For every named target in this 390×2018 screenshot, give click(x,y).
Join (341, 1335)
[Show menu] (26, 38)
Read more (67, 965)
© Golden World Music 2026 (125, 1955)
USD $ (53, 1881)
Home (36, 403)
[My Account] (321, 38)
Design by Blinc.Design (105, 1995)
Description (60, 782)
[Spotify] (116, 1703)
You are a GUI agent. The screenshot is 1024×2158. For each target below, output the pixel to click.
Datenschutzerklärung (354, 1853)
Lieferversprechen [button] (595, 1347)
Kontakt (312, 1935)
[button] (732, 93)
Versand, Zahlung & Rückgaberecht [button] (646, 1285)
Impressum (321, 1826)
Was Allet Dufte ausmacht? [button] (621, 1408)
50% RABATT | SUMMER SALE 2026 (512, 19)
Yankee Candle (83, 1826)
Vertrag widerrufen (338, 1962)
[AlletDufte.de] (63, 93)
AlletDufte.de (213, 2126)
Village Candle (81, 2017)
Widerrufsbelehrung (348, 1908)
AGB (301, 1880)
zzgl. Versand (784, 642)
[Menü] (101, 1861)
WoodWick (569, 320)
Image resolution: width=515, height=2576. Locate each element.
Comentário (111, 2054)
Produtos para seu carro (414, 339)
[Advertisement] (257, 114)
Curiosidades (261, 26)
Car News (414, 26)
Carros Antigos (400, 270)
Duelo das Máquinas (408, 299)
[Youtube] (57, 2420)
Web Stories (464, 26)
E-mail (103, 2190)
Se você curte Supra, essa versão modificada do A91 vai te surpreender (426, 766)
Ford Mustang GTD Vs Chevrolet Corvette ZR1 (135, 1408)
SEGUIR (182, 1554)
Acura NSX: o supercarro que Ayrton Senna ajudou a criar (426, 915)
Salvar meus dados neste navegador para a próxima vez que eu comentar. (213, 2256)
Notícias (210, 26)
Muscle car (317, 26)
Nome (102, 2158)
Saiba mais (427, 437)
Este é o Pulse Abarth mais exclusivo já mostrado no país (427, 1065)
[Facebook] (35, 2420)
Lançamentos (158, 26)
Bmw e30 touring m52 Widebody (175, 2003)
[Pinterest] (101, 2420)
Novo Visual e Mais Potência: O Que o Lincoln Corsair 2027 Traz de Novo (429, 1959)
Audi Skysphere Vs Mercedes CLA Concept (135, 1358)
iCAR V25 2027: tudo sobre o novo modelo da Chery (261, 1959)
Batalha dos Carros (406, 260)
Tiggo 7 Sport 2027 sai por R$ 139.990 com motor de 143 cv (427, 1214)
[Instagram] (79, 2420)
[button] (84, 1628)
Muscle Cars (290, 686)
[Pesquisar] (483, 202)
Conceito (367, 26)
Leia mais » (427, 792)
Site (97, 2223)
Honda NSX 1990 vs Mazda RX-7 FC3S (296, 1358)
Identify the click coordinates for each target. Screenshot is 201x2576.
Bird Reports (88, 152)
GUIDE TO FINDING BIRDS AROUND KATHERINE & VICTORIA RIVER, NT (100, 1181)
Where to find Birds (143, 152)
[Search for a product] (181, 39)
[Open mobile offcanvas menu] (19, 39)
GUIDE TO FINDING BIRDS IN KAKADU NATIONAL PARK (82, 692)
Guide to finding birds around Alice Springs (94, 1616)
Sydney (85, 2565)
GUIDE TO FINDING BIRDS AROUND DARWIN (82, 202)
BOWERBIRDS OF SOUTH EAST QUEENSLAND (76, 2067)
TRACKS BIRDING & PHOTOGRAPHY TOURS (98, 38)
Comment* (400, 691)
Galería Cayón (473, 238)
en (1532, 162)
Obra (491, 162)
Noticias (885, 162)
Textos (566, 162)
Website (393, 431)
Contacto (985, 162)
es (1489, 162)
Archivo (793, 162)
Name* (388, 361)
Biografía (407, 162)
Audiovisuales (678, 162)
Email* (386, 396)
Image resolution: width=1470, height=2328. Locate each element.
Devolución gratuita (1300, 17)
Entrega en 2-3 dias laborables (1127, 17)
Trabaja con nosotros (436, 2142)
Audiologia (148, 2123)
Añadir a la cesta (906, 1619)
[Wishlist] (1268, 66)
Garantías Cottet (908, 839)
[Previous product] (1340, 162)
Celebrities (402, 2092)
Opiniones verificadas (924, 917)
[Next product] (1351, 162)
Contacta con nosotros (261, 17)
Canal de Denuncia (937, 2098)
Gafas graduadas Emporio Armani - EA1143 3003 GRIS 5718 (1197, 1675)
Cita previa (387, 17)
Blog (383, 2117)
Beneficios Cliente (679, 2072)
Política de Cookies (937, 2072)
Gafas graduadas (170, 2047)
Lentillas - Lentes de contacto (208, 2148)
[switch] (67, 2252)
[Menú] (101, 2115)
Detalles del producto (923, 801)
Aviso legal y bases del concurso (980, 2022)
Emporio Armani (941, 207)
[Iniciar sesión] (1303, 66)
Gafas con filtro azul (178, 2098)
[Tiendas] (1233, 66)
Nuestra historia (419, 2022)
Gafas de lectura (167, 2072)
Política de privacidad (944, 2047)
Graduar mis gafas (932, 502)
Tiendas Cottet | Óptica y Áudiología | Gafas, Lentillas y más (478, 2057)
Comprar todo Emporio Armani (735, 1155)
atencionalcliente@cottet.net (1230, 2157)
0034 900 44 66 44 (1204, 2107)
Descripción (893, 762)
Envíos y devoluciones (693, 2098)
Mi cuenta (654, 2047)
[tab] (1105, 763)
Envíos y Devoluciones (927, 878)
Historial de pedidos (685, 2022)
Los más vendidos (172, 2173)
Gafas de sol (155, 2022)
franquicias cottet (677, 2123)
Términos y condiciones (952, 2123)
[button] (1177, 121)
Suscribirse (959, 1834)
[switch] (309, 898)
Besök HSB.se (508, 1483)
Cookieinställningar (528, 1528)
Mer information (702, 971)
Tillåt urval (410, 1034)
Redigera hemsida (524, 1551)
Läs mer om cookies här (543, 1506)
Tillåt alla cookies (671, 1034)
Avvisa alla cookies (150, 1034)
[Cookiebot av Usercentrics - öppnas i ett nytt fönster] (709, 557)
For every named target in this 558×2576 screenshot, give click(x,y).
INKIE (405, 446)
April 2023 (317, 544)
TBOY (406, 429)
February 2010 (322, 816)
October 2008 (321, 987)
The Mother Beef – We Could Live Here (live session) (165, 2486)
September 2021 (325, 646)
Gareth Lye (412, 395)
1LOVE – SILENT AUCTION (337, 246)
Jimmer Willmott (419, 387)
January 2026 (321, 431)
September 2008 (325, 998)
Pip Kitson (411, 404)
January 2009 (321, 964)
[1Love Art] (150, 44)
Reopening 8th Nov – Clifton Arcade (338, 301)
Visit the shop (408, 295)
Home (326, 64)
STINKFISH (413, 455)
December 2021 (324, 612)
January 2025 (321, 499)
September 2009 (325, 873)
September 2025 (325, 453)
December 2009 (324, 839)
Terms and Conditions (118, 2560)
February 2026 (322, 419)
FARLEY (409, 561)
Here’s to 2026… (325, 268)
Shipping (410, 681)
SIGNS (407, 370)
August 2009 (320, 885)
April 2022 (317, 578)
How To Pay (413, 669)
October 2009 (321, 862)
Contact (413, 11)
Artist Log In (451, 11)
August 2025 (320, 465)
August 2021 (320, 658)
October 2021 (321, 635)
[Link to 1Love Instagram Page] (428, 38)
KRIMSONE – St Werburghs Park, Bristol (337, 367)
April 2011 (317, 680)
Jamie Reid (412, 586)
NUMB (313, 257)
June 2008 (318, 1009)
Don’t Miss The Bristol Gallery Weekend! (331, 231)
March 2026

--- Task statement ---
Only a number is wanted here: how many lines of the material contain the string "graduadas".

--- Written response ---
2